Tarımsal uygulamalarda büyüme düzenleyicilerin kullanımı.

Büyüme düzenleyicileri tarımsal uygulamalarda aşağıdaki alanlarda yaygın olarak kullanılmaktadır:

Ekim, dikim aşamasında,

Çiçeklenme, sertleşme, ürün oluşumunun kontrol edilmesi aşamasında,

Temizleme aşamasında,

Dinlenme aşamasında.

Ekim aşamasında ekimler şunları kullanır:

Üzüm gibi köklenmesi zor olan çeliklerin köklenmesi için,

aşıların daha iyi hayatta kalma oranı için,

daha iyi tohum çimlenmesi için

Çiçeklenme, sertleşme ve ürün oluşumunun kontrol edilmesi aşamasında aşağıdakiler kullanılır:

çiçeklenmenin başlamasını teşvik etmek,

Meyve tutumunun arttırılması,

diocious türlerde dişi çiçeklenmeyi teşvik etmek.

Gibberellinler:

meyve büyüklüğünü arttırmak,

Ekonomik açıdan değerli organların kalitesini iyileştirmek (meyvelerde, saplarda, saplı bitkilerde, kök bitkilerde vb. şeker miktarının artmasını teşvik etmek),

diocious türlerde erkek çiçeklenmesini teşvik etmek.

Etilen ve absisik asit aynı zamanda diocious türlerde dişi çiçeklenmeyi de uyarır.

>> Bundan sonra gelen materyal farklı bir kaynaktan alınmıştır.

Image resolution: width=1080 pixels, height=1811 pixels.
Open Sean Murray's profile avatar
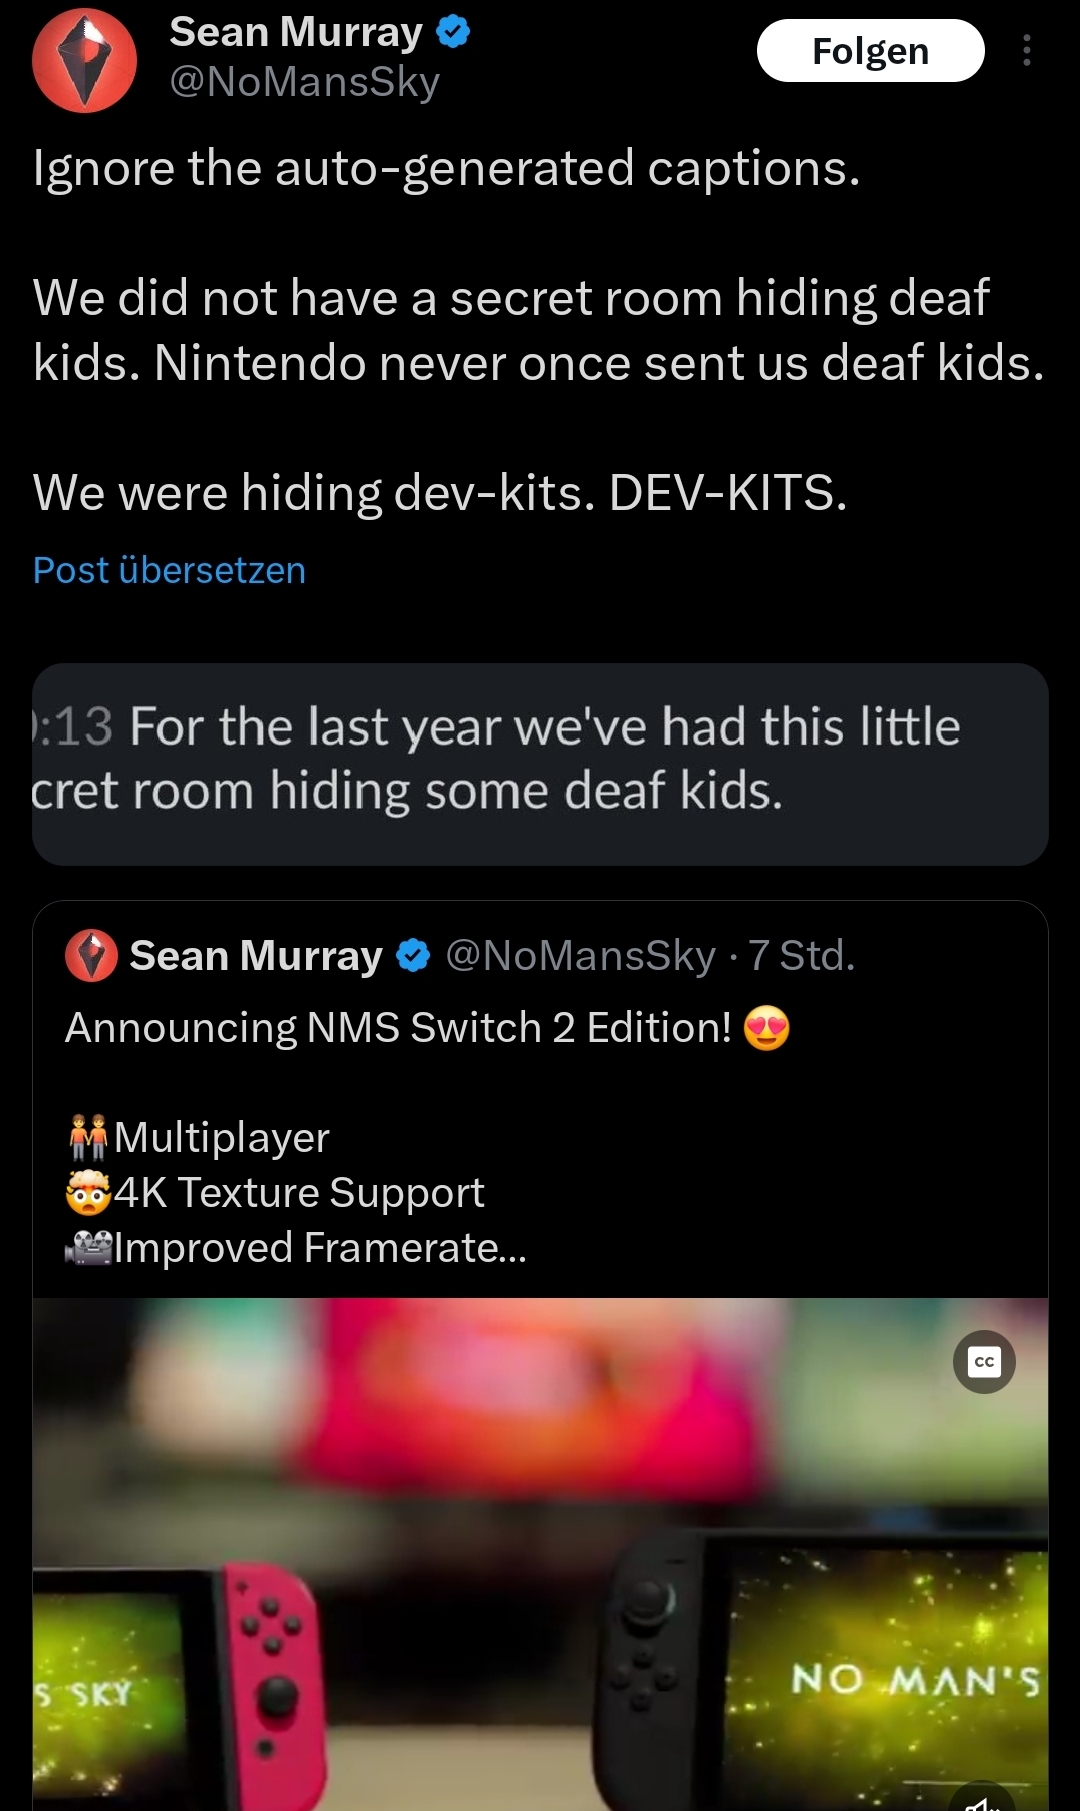(x=84, y=60)

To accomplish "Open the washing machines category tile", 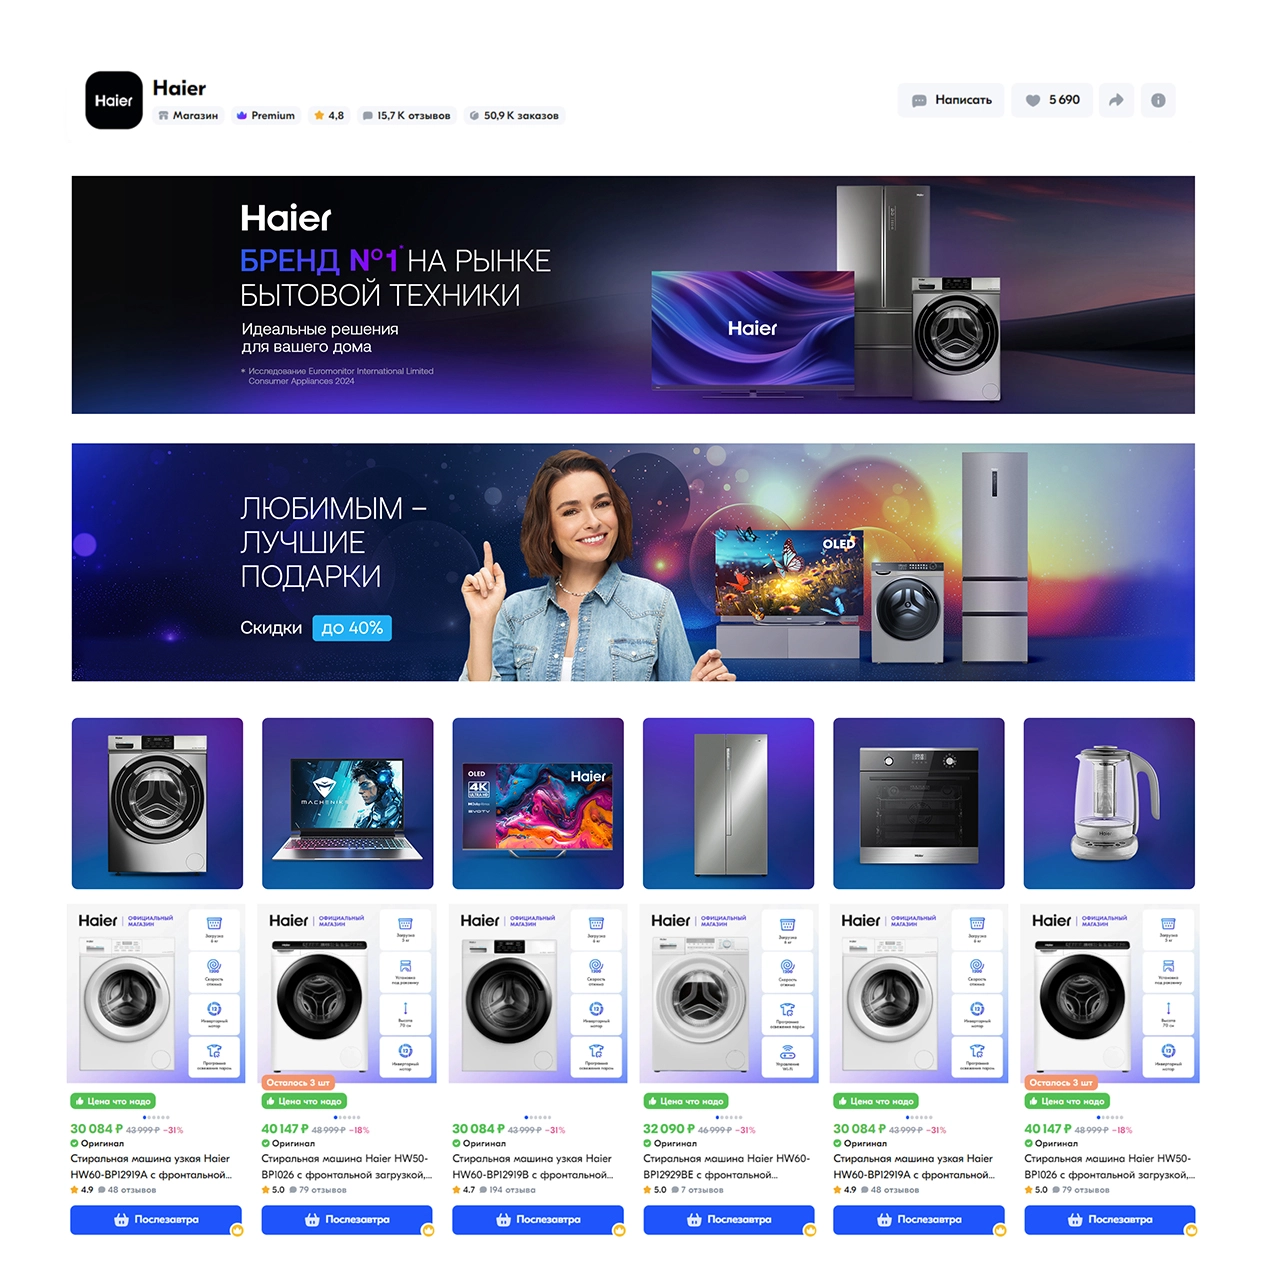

Temizleme aşamasında şunları kullanın:

Etilen ve absisik asit ve diğer bazı büyüme inhibitörleri (örneğin: magnezyum klorat, hidrel, etrel):

olgunlaşmayı hızlandırmak, verim verimini arttırmak,

yaprak dökümü için,

kurutma için (sapların ve yaprakların hasat öncesi kurutulması),

yaşlılık için (ılık dönemin kısa olduğu bölgelerde olgunlaşmanın 5-7 gün hızlandırılması)

Dinlenme aşamasında:

Hareketsiz durumu uzatmak için, patatesleri, kök bitkileri ve meyveleri işlemek için etilen ve absisik asit kullanılır (%0,5'lik bir hidrel çözeltisi püskürtülür veya depodaki atmosferin bileşimi ayarlanır),

Dinlenme durumunu kırmak için şunları kullanın:

eterizasyon: sürgünlerin, rizomların çimlenmesi için - sülfürik eter ile muamele,

ılık banyolar: Yeni Yıl için leylakları zorlamak için (çalı sürgünlerini 9-12 saat ılık (30-35 o C) suya batırın),

Taze hasat edilmiş yumrulardan ikinci bir patates hasadı elde etmek için gibberellinler (%0,0005 gibberellin ve %2 tiyoüre karışımı içinde 30 dakika süreyle ıslatılmış).